* _WHAT IS BEING ASKED_
Although the listing below holds pictures, reproduce only its lines from the one containing "Given: Click Eligible" through the last, exactly and without them.

* _MATERIAL FOR THIS EXERCISE_

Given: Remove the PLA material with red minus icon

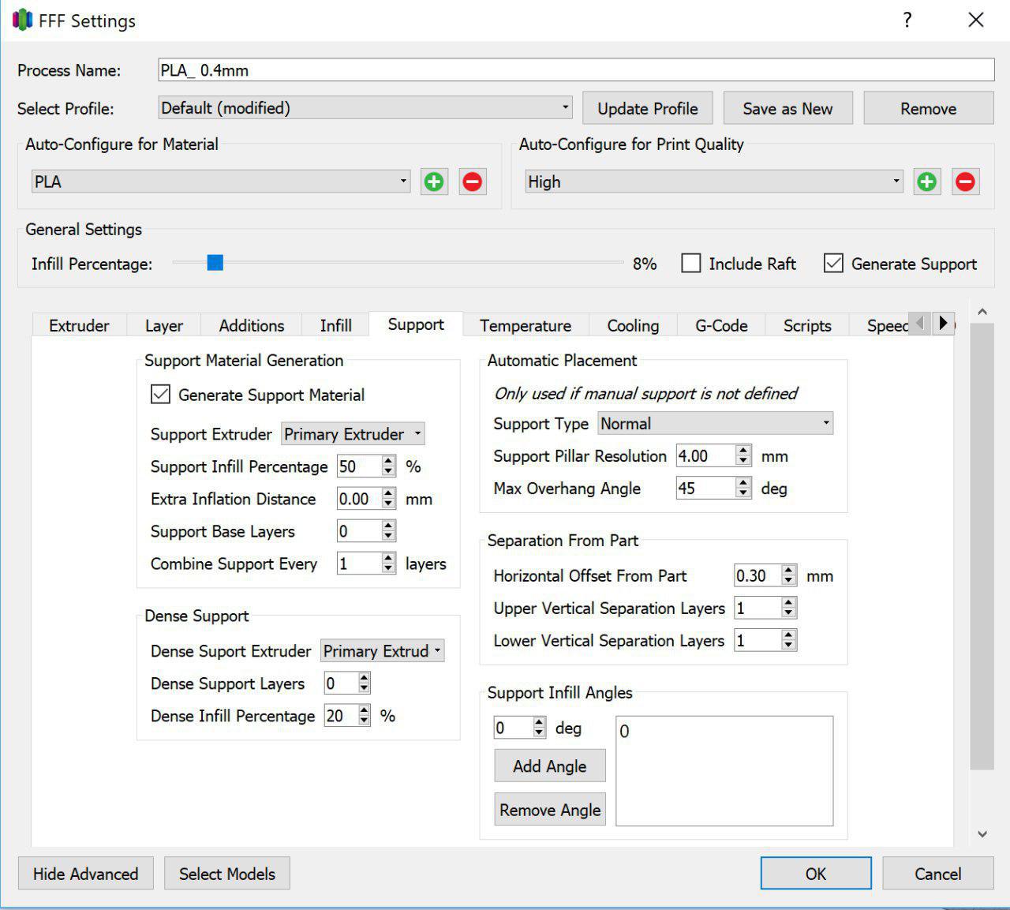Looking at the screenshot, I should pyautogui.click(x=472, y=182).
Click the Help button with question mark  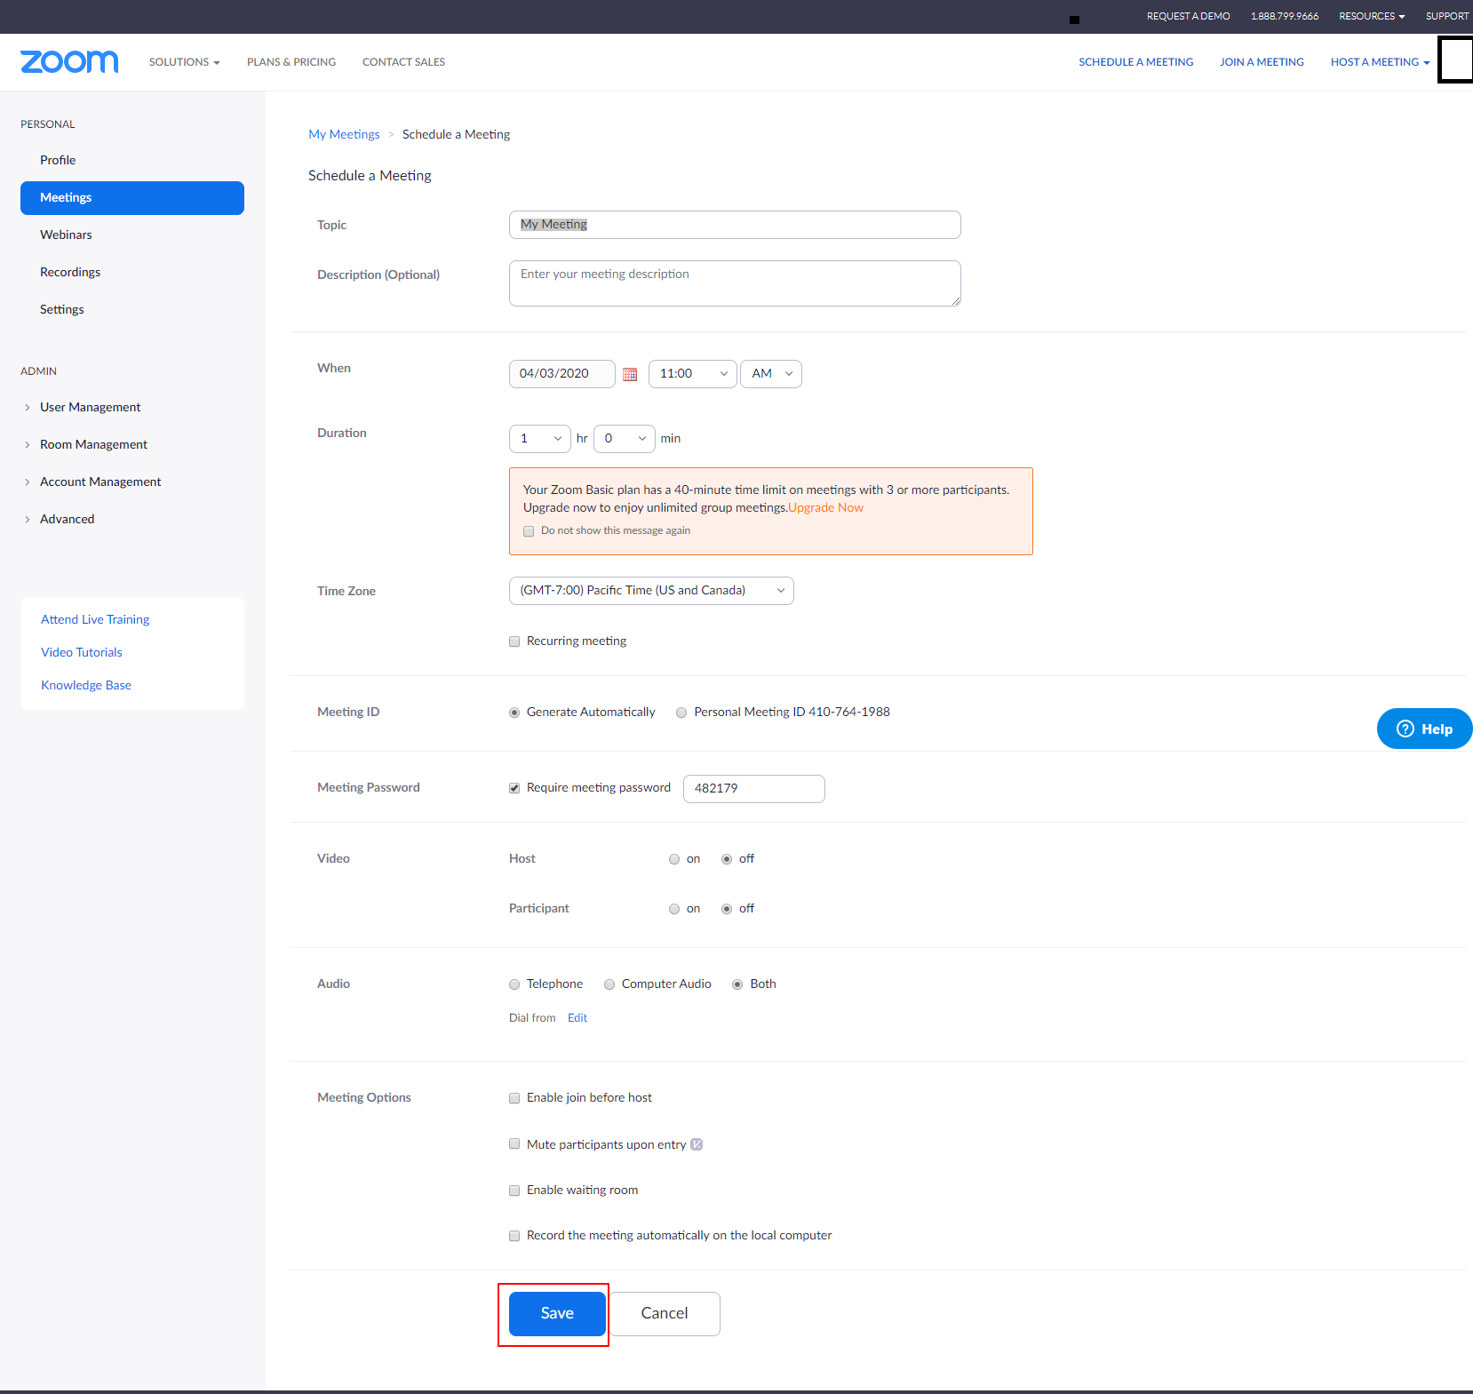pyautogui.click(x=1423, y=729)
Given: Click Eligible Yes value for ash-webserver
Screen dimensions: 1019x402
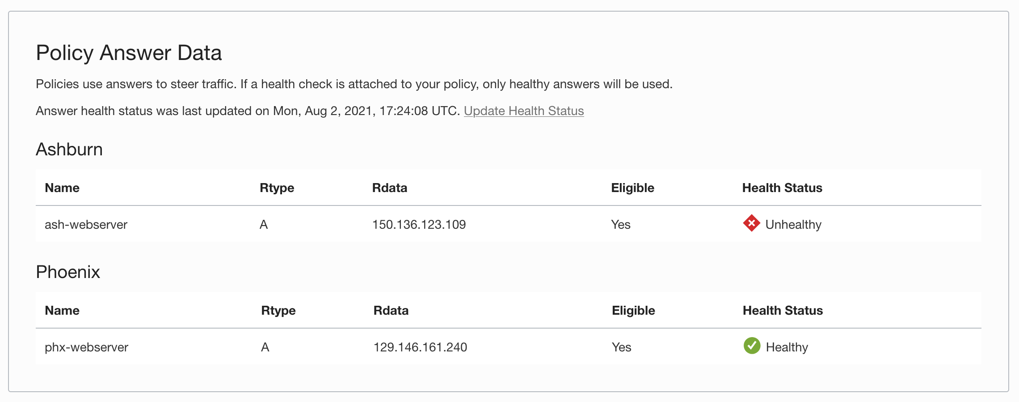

* _THE COMPLETED TASK_
Given: Click Eligible Yes value for ash-webserver
Screen dimensions: 1019x402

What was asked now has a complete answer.